Locate each line below that includes "button" and reproduce it.
*** Opening of Dataset records ***
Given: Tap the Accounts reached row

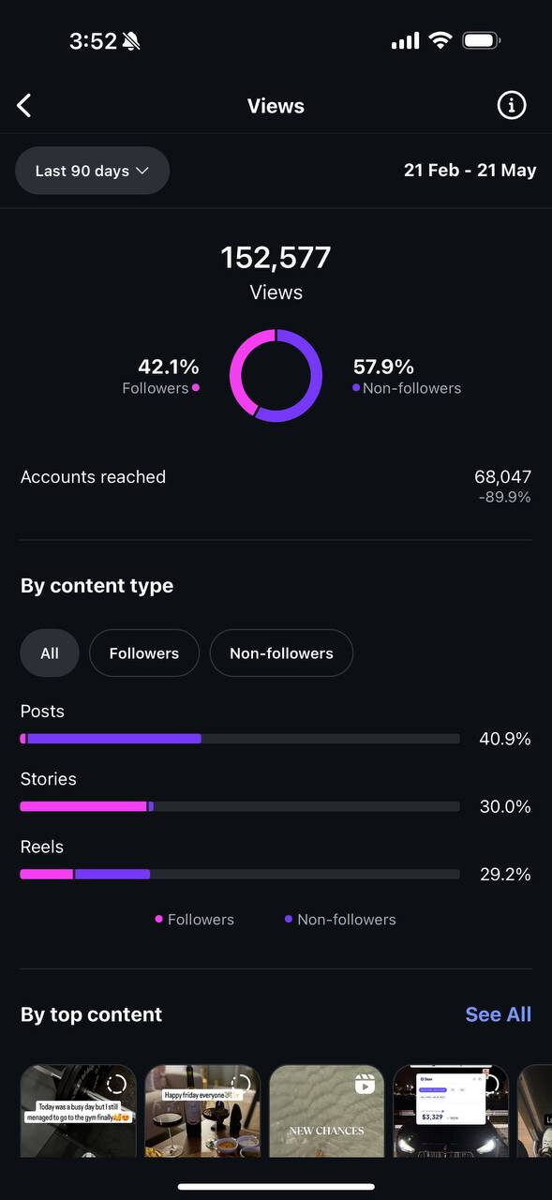Looking at the screenshot, I should click(x=276, y=486).
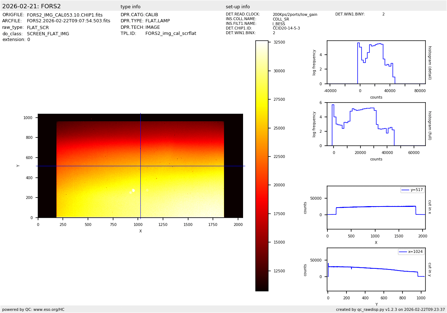Click the histogram (detail) plot

[x=376, y=62]
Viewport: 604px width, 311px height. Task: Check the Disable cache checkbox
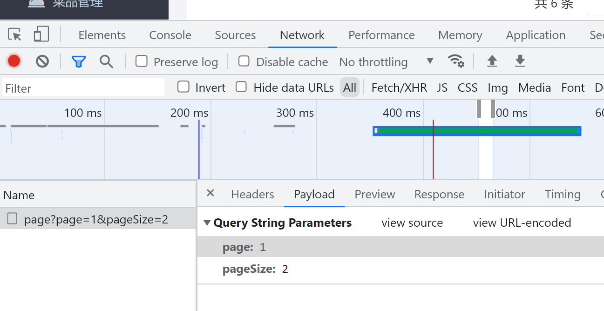[x=244, y=61]
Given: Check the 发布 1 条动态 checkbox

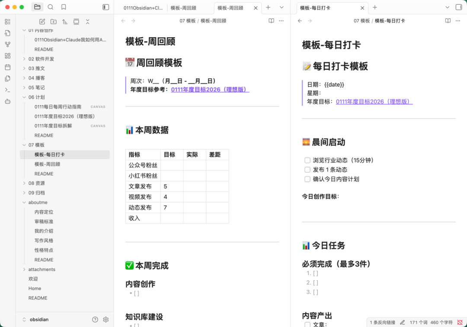Looking at the screenshot, I should click(307, 170).
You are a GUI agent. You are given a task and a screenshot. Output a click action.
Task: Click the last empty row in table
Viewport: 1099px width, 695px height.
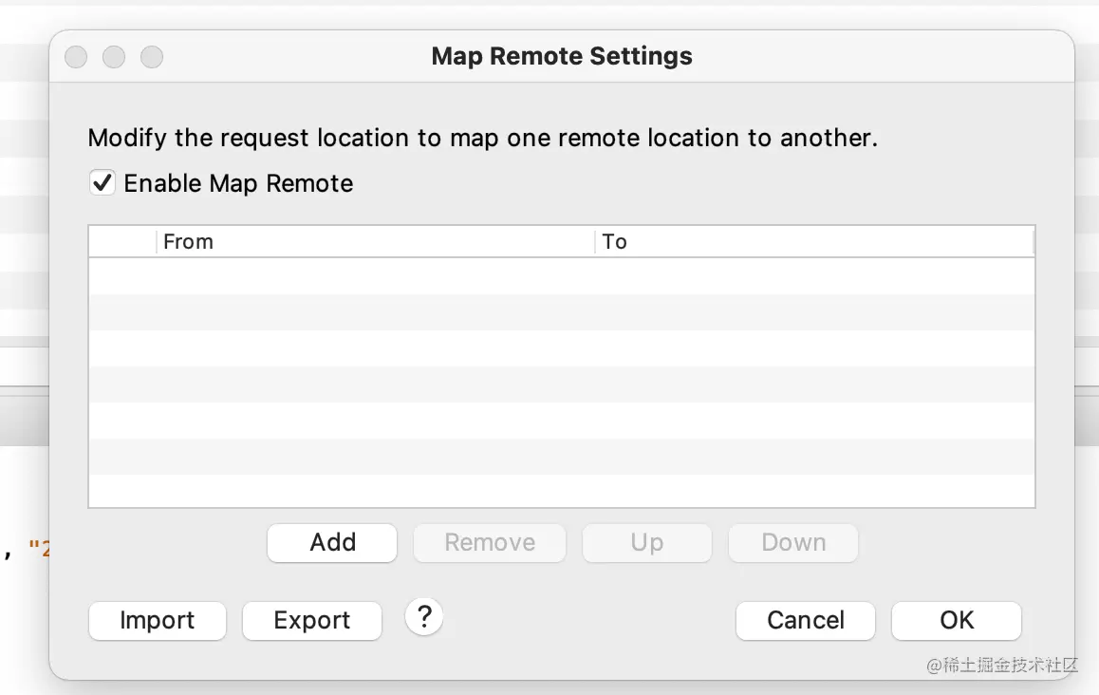click(560, 491)
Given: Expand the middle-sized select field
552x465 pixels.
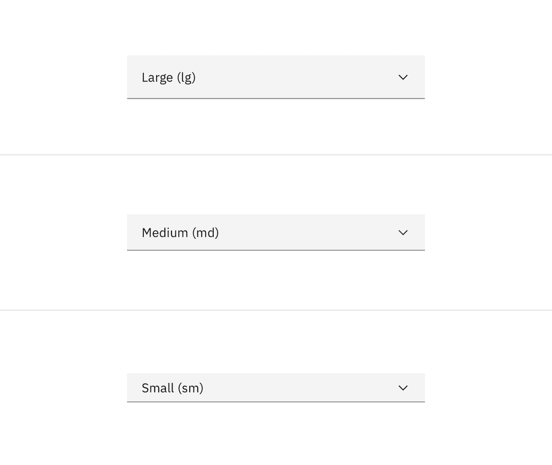Looking at the screenshot, I should (276, 232).

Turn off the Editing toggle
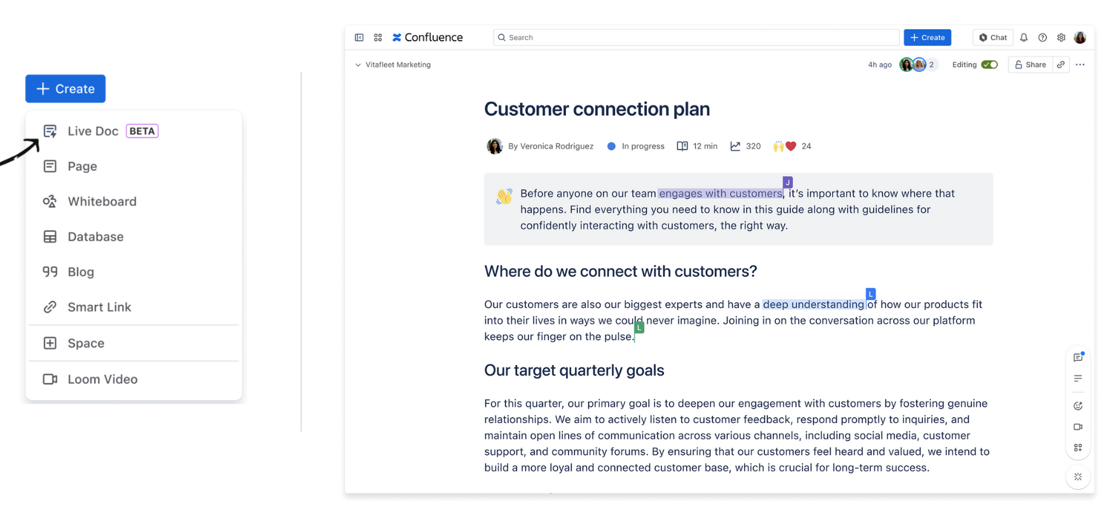pyautogui.click(x=989, y=65)
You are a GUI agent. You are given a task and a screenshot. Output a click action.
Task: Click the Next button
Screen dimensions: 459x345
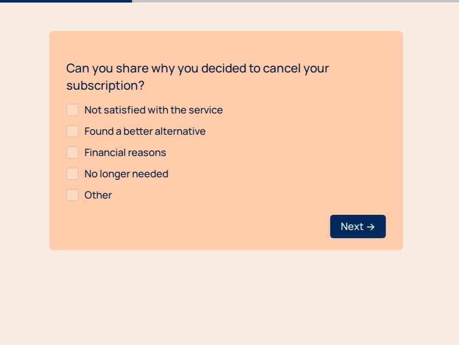click(357, 226)
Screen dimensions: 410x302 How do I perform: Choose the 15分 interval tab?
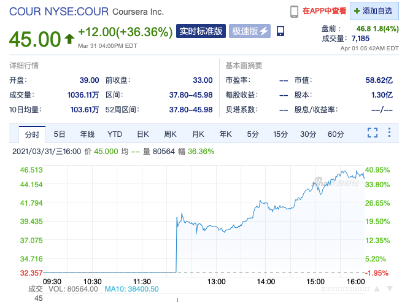(x=280, y=134)
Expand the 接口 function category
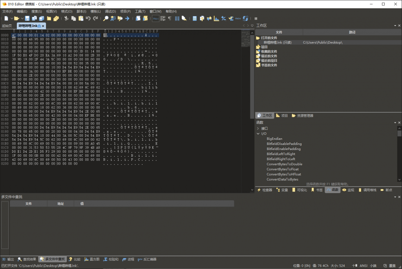402x269 pixels. (x=258, y=128)
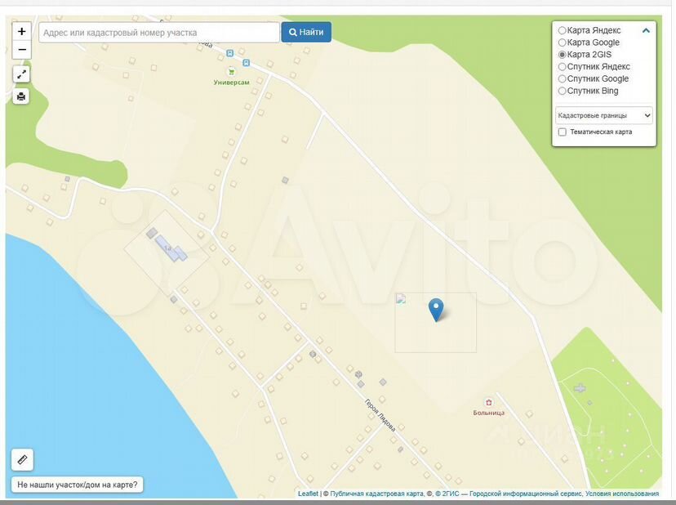Select Спутник Яндекс radio option
The image size is (676, 505).
tap(562, 66)
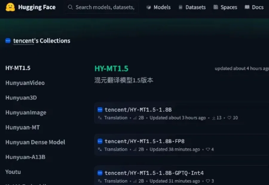Click the tencent organization avatar icon
Screen dimensions: 269x185
pos(8,41)
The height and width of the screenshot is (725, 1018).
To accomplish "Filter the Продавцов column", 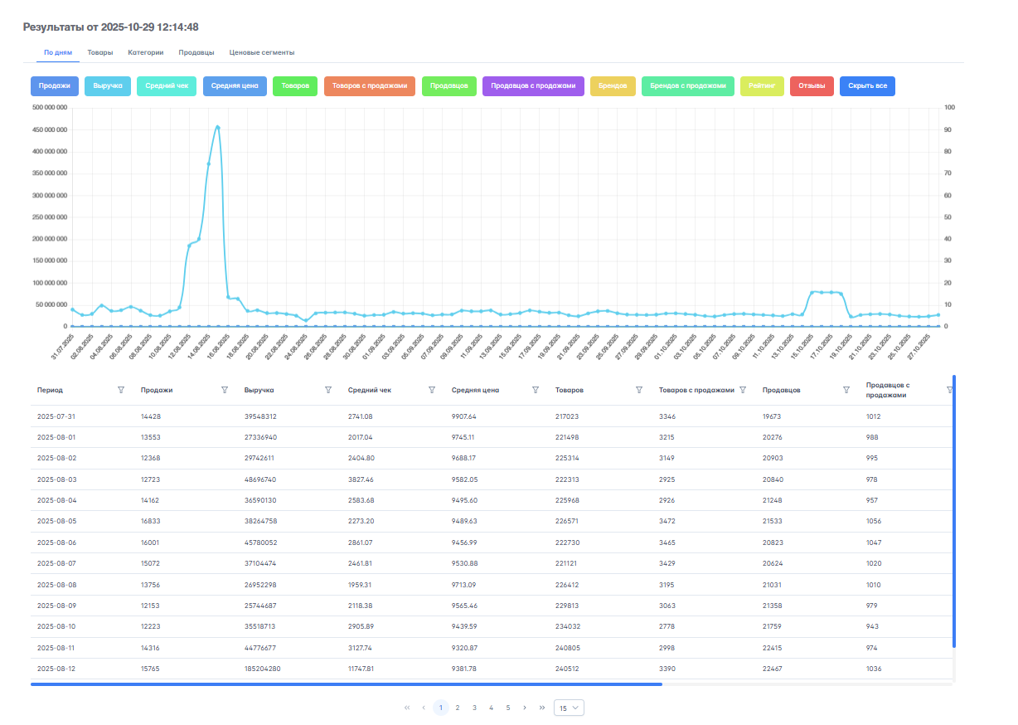I will 846,390.
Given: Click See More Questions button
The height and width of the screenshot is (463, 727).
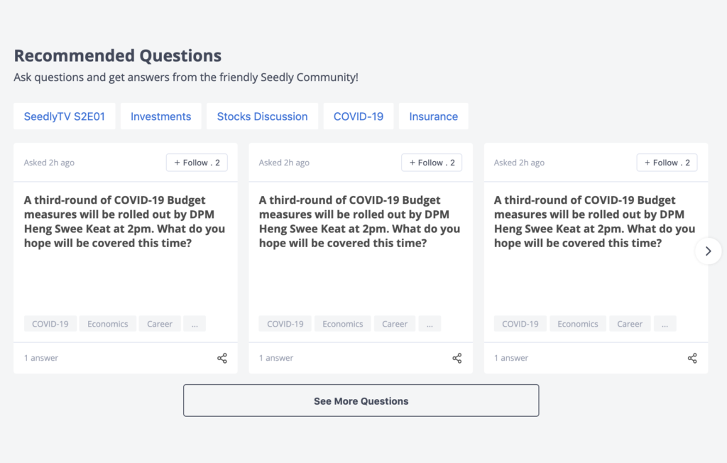Looking at the screenshot, I should (x=361, y=401).
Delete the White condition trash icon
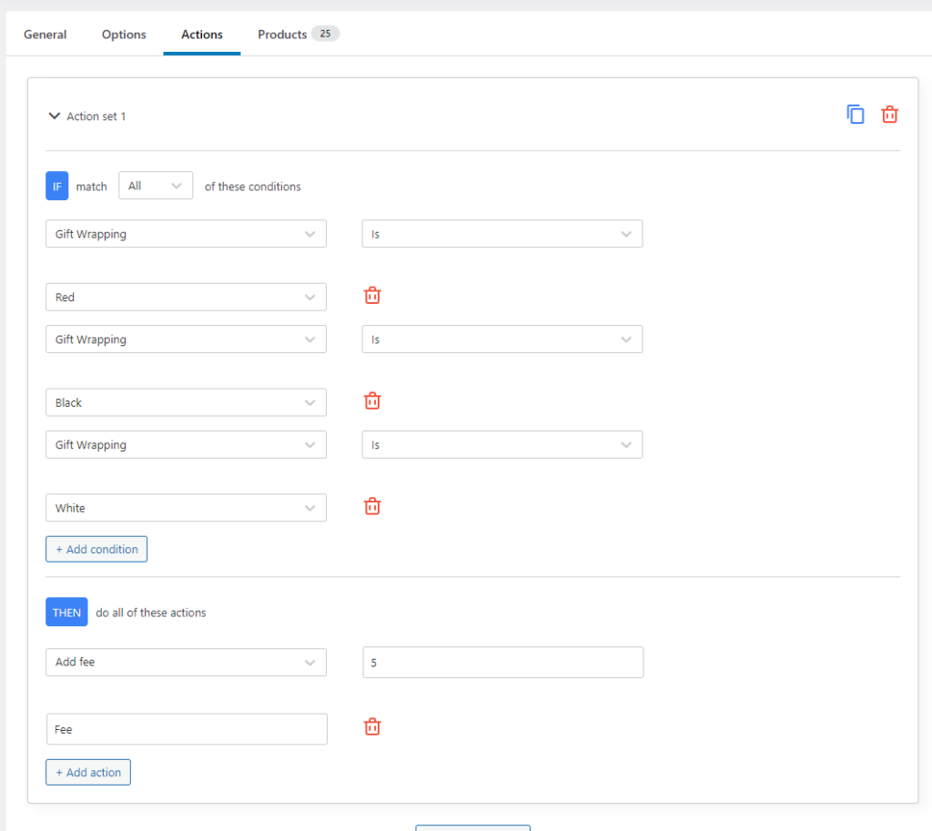 (x=372, y=507)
*** Close of Dataset records ***
[Written solution]
Task: Click the Next button
Given: Click See More Questions button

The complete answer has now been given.